• What the task requires
Please return the lines from the one with "This screenshot has height=512, width=911." through the end of the listing below, word for word, with every picture left out.

• Dataset
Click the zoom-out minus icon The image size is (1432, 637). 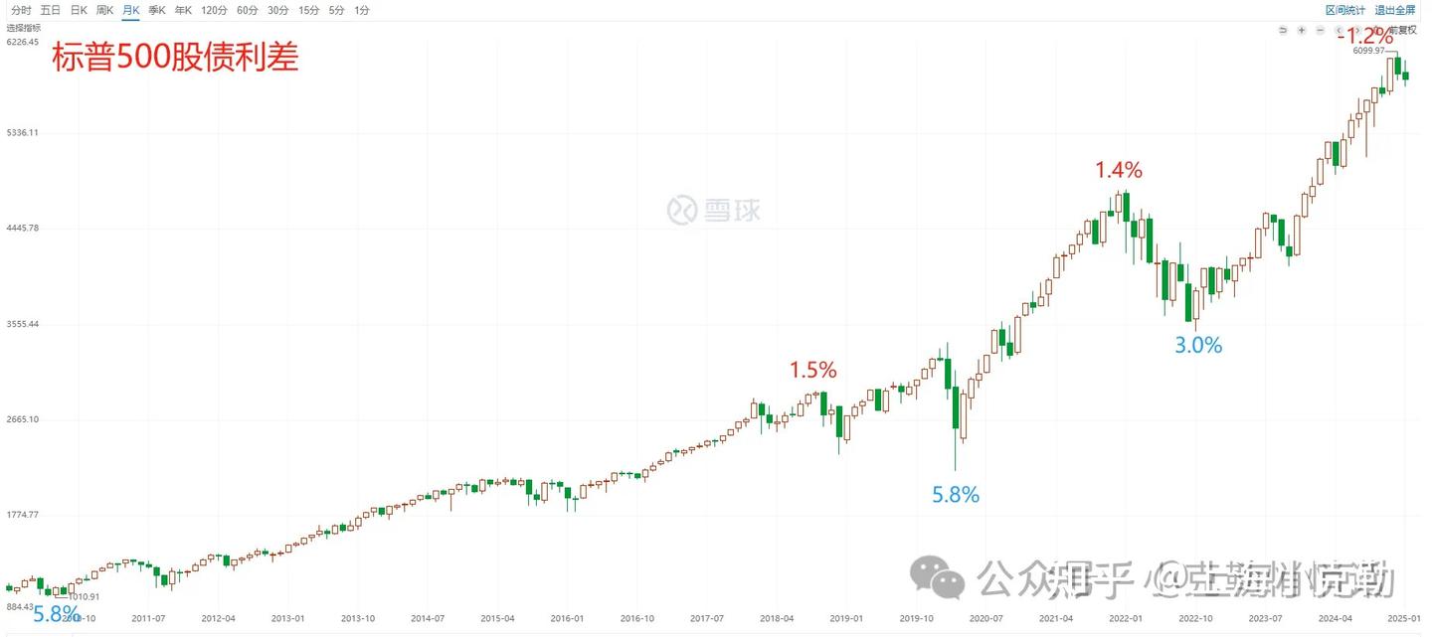pyautogui.click(x=1319, y=30)
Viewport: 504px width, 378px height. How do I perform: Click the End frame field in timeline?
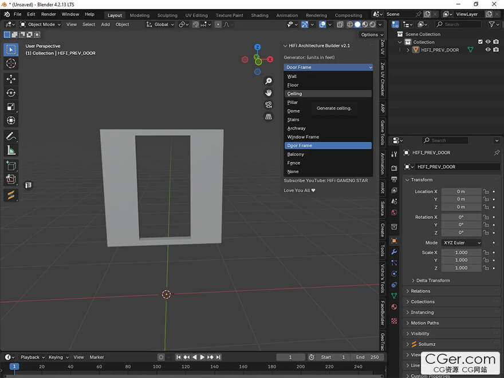pos(368,357)
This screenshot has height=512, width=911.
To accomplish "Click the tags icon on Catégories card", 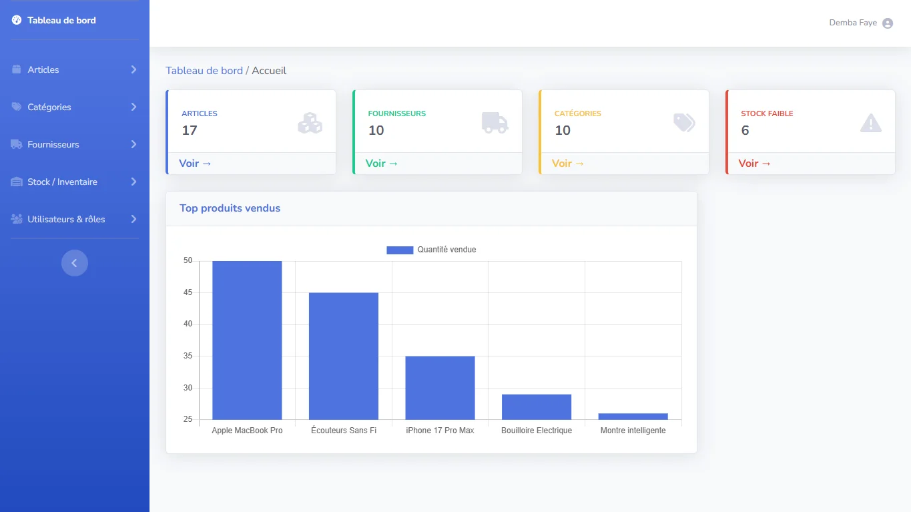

• Written answer
This screenshot has height=512, width=911.
To accomplish "Click the tags icon on Catégories card", 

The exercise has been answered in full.